Le ministère de la Justice a tenté de remettre les pendules à l’heure en écartant l’hypothèse de la fuite (ce n’est pas une affaire judiciaire) et en dénonçant le cynisme de ce voyage en pleine crise (c’est une question d’éthique) :
lire l’article de Página/12 sur la réaction ministérielle
lire l’article de La Prensa sur les déclarations de Macri à Paris
lire l’article de Clarín sur les déclarations de Mauricio Macri
lire l’article de La Nación sur le programme de Mauricio Macri à Paris où il va vivre une « quarantaine » de pacotille aux yeux des Argentins (tandis qu’à son retour au pays, il faudra qu’il ne dépasse pas le seuil de sa maison – pas question d’aller faire un petit tour au musée comme il l'envisage en France)
lire l’article de La Nación sur les déclarations du ministère, où le quotidien se contente de reprendre la dépêche de l’agence Télam.

Ajout du 2 août 2020 :
lire mon article sur les réactions en Argentine et à Paris sur Barrio de Tango. Une manifestation est organisée pour protester contre la présence à Paris de Mauricio Macri dans des circonstances aussi critiques le lundi 3 août, esplanade des Droits de l'Homme, au Trocadéro, de 18h à 20h.



(1) La famille Macri a été la dernière à passer la douane et à prendre place à bord du Boeing 787 qui effectue cette liaison.
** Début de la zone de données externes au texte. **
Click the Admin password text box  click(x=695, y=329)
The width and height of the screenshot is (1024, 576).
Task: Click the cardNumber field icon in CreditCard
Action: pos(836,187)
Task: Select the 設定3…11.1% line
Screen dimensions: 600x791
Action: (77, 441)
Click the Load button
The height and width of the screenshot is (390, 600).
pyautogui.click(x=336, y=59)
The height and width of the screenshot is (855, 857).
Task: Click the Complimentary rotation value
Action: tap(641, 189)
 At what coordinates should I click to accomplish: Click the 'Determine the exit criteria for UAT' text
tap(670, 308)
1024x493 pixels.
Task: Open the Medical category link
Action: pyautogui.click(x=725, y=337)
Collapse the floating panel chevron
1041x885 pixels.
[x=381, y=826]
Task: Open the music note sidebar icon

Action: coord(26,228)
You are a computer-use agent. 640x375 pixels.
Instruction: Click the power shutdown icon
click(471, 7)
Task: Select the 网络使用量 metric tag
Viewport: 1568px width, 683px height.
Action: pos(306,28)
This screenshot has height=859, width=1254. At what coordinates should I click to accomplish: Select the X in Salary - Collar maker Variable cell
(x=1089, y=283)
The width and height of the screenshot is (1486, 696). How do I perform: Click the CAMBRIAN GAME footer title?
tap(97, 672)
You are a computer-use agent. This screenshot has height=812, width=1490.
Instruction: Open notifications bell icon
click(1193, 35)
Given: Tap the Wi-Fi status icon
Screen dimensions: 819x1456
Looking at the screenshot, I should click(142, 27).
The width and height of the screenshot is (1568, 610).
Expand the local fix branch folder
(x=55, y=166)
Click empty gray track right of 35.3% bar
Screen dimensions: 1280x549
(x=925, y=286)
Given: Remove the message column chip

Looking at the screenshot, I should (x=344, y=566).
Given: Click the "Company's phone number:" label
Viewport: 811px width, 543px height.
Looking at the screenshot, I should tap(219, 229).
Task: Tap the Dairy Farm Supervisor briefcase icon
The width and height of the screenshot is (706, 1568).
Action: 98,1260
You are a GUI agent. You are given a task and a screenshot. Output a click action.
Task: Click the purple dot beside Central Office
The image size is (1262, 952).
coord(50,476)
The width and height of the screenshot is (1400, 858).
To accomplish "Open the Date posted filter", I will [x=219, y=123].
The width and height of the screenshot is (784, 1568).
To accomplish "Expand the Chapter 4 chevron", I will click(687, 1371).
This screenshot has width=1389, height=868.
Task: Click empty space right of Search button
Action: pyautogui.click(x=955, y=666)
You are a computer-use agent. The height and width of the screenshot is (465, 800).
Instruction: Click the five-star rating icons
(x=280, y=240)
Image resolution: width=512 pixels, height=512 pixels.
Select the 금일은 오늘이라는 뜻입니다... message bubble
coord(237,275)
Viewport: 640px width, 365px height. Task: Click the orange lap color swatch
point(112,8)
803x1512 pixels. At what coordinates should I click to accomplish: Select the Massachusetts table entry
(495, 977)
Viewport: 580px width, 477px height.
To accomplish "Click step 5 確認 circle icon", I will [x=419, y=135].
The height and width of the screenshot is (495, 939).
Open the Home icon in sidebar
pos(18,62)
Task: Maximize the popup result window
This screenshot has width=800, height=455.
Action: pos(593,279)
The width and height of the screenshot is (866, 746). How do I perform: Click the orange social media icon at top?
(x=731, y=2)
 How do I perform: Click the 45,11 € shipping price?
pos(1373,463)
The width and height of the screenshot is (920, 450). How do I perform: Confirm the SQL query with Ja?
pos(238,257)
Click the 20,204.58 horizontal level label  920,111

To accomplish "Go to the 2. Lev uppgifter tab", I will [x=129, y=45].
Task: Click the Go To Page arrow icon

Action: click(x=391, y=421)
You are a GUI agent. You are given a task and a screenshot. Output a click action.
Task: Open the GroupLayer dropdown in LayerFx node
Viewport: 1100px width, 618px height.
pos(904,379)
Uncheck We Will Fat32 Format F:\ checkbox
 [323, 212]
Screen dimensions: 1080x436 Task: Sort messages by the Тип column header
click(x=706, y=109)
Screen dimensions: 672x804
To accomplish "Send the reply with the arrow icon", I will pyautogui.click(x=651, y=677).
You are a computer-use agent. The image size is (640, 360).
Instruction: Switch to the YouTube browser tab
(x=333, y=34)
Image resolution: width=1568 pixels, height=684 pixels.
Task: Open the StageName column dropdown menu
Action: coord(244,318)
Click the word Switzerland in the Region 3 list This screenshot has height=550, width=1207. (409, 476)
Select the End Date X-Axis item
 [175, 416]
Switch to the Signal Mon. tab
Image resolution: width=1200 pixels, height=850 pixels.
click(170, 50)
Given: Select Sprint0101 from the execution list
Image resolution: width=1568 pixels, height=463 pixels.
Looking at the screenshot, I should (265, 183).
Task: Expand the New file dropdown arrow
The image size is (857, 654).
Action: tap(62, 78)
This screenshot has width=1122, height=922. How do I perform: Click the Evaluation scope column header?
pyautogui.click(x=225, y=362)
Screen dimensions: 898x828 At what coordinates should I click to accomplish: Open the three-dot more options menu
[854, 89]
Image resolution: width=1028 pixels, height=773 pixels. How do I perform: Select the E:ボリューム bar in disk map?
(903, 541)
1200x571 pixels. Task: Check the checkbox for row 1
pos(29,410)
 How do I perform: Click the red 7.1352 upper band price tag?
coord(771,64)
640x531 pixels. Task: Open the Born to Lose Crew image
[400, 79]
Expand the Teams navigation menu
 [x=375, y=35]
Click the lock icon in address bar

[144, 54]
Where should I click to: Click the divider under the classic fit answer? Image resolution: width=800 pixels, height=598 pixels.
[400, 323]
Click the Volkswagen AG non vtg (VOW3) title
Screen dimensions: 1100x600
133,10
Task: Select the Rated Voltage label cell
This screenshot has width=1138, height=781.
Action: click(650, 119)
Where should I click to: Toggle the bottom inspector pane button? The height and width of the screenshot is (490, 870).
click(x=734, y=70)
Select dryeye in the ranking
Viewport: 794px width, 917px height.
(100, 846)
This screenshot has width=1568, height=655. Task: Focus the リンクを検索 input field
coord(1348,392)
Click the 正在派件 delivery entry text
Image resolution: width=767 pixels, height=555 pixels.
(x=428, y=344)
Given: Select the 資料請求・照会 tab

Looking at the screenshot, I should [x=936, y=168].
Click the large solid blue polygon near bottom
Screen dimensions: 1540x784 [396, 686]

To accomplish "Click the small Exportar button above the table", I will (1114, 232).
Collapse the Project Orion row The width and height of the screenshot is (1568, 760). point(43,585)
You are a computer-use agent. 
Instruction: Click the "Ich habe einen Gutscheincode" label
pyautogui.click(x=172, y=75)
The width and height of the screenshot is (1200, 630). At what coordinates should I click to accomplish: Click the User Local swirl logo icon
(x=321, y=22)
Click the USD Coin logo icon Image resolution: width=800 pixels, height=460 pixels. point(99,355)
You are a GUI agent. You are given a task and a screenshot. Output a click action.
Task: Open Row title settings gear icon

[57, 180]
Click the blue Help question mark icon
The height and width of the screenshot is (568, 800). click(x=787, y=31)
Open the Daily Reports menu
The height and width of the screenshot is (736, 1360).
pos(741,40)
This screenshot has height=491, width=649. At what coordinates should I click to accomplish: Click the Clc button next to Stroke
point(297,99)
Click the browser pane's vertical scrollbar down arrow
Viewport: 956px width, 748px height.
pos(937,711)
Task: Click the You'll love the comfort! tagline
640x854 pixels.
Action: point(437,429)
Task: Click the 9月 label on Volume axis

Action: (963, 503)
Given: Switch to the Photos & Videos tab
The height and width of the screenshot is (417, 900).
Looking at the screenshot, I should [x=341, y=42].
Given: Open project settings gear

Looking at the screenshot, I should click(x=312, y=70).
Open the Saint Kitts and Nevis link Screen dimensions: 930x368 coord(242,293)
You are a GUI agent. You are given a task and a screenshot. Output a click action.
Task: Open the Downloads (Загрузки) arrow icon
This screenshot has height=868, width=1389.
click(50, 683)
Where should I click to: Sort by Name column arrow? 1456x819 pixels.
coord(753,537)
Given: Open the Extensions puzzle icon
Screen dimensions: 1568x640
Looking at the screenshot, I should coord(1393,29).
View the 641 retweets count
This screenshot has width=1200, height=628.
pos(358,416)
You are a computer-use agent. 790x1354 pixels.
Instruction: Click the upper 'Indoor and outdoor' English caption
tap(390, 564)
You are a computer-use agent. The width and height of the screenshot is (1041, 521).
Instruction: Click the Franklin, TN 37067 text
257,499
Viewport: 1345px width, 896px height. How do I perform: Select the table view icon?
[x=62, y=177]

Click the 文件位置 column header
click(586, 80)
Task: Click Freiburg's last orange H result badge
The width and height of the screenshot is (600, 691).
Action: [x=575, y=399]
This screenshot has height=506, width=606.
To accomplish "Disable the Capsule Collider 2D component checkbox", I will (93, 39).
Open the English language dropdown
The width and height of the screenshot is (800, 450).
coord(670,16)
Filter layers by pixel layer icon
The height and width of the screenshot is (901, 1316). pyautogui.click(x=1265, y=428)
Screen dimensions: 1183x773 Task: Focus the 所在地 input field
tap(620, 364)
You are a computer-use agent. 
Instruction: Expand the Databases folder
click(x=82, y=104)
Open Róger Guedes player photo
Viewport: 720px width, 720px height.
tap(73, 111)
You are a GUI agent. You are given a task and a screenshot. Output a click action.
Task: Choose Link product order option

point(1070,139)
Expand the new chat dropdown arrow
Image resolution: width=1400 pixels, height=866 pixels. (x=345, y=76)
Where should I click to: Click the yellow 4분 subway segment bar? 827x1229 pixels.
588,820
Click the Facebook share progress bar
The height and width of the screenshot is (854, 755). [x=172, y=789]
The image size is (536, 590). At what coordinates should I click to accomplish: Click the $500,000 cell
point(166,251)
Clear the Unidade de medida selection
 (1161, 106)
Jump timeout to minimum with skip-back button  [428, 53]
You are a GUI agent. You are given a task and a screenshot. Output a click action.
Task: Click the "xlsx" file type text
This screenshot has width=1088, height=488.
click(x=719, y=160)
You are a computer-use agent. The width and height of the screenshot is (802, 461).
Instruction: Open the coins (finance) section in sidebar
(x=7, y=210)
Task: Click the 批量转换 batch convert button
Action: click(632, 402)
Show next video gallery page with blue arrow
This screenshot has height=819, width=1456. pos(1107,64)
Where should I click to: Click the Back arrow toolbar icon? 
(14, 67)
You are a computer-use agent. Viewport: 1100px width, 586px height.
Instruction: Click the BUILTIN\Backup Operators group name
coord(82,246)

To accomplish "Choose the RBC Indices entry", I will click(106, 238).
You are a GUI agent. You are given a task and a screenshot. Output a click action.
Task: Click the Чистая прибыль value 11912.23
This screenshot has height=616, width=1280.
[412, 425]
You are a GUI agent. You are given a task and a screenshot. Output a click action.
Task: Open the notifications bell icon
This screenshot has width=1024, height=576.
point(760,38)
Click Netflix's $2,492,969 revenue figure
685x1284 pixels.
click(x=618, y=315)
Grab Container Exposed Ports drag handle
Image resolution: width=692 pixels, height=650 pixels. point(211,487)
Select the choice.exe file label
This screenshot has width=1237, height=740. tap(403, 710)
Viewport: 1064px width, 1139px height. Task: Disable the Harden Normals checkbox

(2) Le leader de l’UCR, le parti radical, Alfredo Cornejo, ancien gouverneur de la province de Mendoza, menait jusqu’à présent une ligne dure, à côté de Patricia Bullrich. Depuis quelques jours, il semble virer de bord et tenter de se rapprocher de Horacio Rodríguez Larreta, le principal élu favorable à une ligne de dialogue démocratique avec les élus de la majorité nationale. Que Cornejo préfère désormais Larreta à Macri semble indiquer que le règne politique de Macri est bel et bien fini. Il est vrai aussi qu’il aurait été difficile pour lui de se remettre d’une défaite aussi écrasante que celle qu’il a subie l’année dernière. Si par-dessus cela, il doit comparaître au tribunal, cela fait beaucoup pour un homme qui avait fondé toute sa campagne électorale présidentielle de 2014 sur la lutte contre la supposée corruption généralisée des péronistes.